Quels conseils donneriez-vous à quelqu’un qui serait dans une situation similaire?

  • Devenez vous-même « expert·e » : en tant qu’activiste, les institutions gouvernementales, les organisations de la société civile et les communautés se tourneront certainement vers vous pour obtenir des informations. Vous avez un rôle clef à jouer pour réfuter les mythes et lutter contre la mésinformation à votre manière et dans votre langue. Vous devez donc vous (in)former et apprendre toutes les informations de base (nom du virus, origine, modes de transmission, mesures de prévention, etc.) auprès de sources fiables comme l’OMS.

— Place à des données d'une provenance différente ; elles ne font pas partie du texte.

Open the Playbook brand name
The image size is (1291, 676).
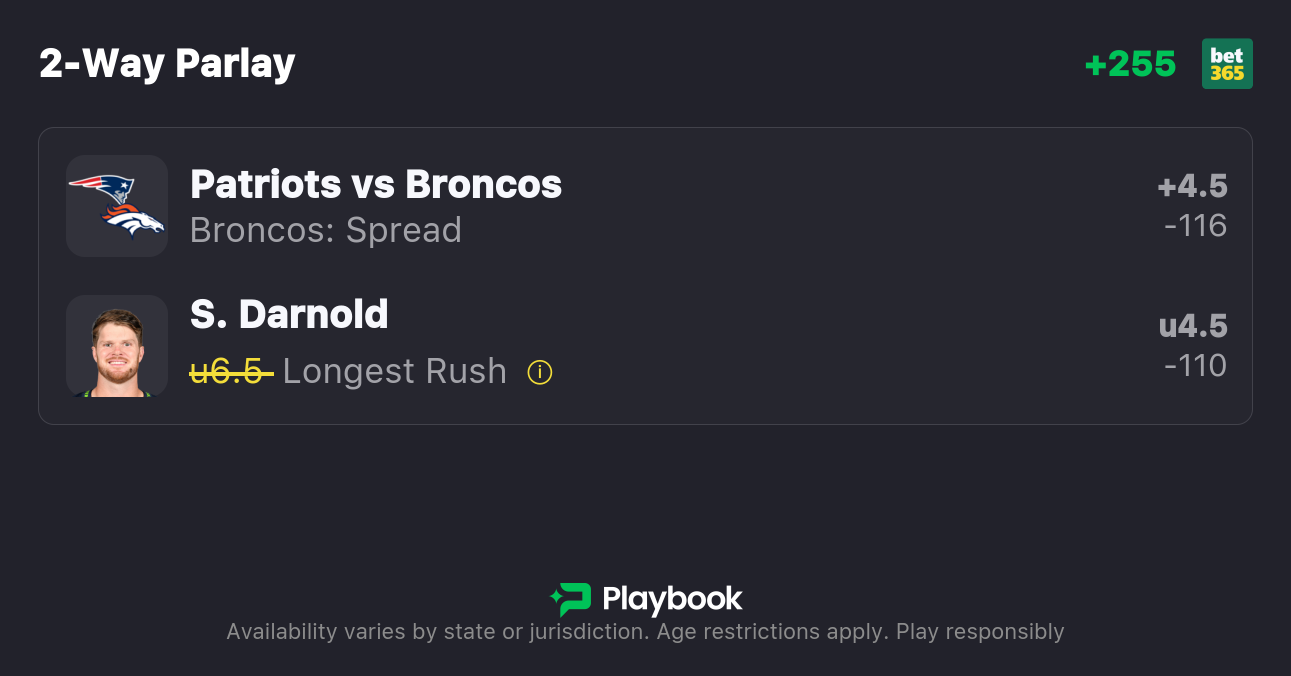click(x=672, y=599)
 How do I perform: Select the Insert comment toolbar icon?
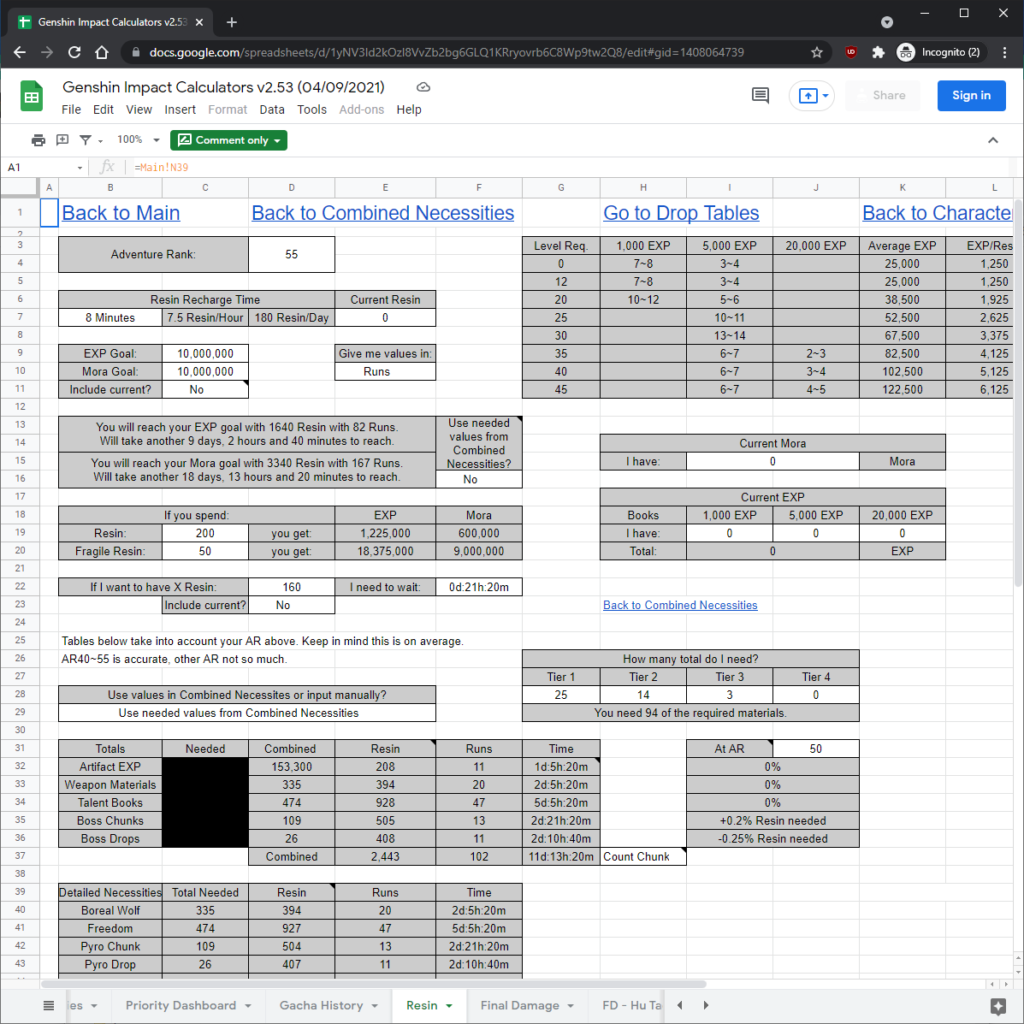[62, 140]
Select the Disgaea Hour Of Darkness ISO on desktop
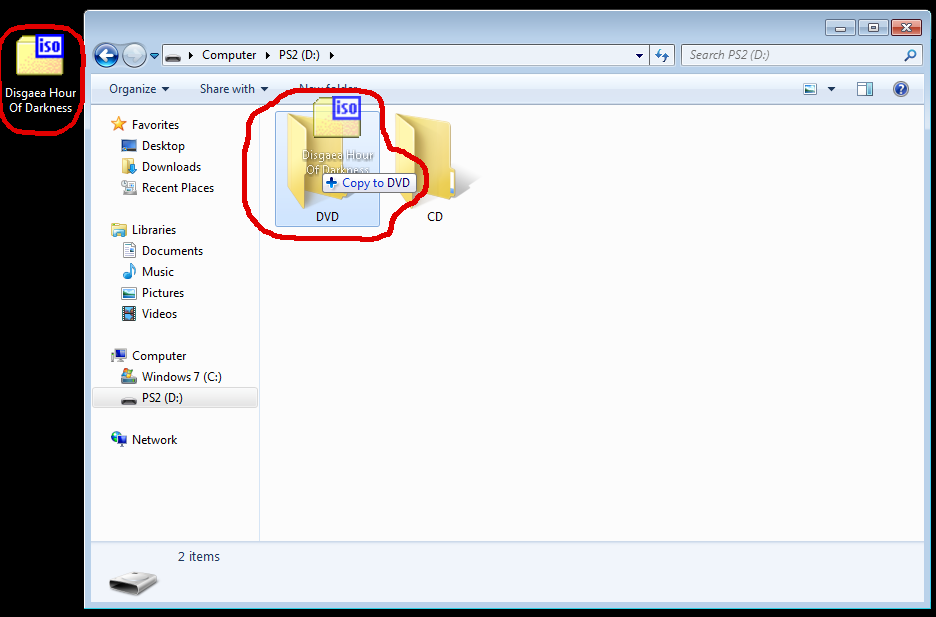Viewport: 936px width, 617px height. [41, 70]
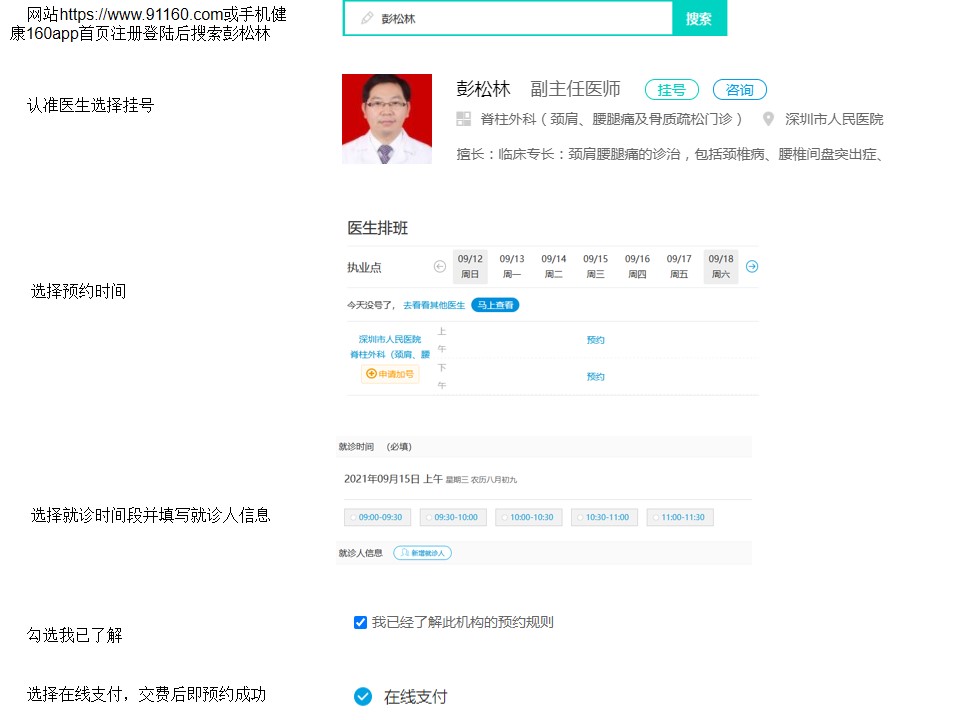Image resolution: width=960 pixels, height=720 pixels.
Task: Open the doctor's profile photo
Action: click(x=386, y=118)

  • Soyez proactif·ve afin de venir en complément des interventions gouvernementales, en particulier en vous servant de votre expertise et insertion dans les communautés. Cela leur permettra d’avoir rapidement accès aux bonnes informations dans des formats accessibles et ce, que ce soit pour les personnes en situation de handicap ou d’autres populations marginalisées.
  • Servez-vous de votre statut : utilisez votre leadership et insertion dans les communautés comme un levier pour diffuser des informations fiables qui seront vues comme telles par les membres – et non ou peu remises en question.

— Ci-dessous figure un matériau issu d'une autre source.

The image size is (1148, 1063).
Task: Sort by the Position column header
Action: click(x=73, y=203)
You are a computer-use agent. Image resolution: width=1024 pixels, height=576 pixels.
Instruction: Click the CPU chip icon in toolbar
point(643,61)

  • Pensez à « l’emballage », c’est-à-dire à ce qui entoure le contenu que vous partagez, et notamment le message. Même si cela est souvent difficile à faire lors d’une crise sanitaire où le temps est compté, cela en vaut la peine car c’est l’un des meilleurs moyens pour convaincre les destinataires qu’il s’agit d’informations officielles et fiables.

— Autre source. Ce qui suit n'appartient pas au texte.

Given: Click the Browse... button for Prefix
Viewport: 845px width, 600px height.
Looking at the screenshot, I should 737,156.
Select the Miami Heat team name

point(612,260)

Jacob Ireri, Deaf Empowerment Society of Kenya

Jacob Ireri est un jeune activiste sourd kenyan. Il possède dix ans d’expérience dans les domaines du handicap, des droits et de la santé sexuels et reproductifs et du contrôle et de la prévention des maladies. Il a commencé sa carrière avec USAID où il a joué un rôle clef dans la prise en compte et l’intégration systématique du handicap. En 2013, il a cofondé Deaf Empowerment Society of Kenya (DESK) pour amplifier les voix de celles et ceux souvent réduit·e·s au silence. DESK a été reconnu pour son caractère innovant par Aid and Development en 2018 et Jacob a été demi-finaliste du Grinnel pour la Justice Sociale en 2019.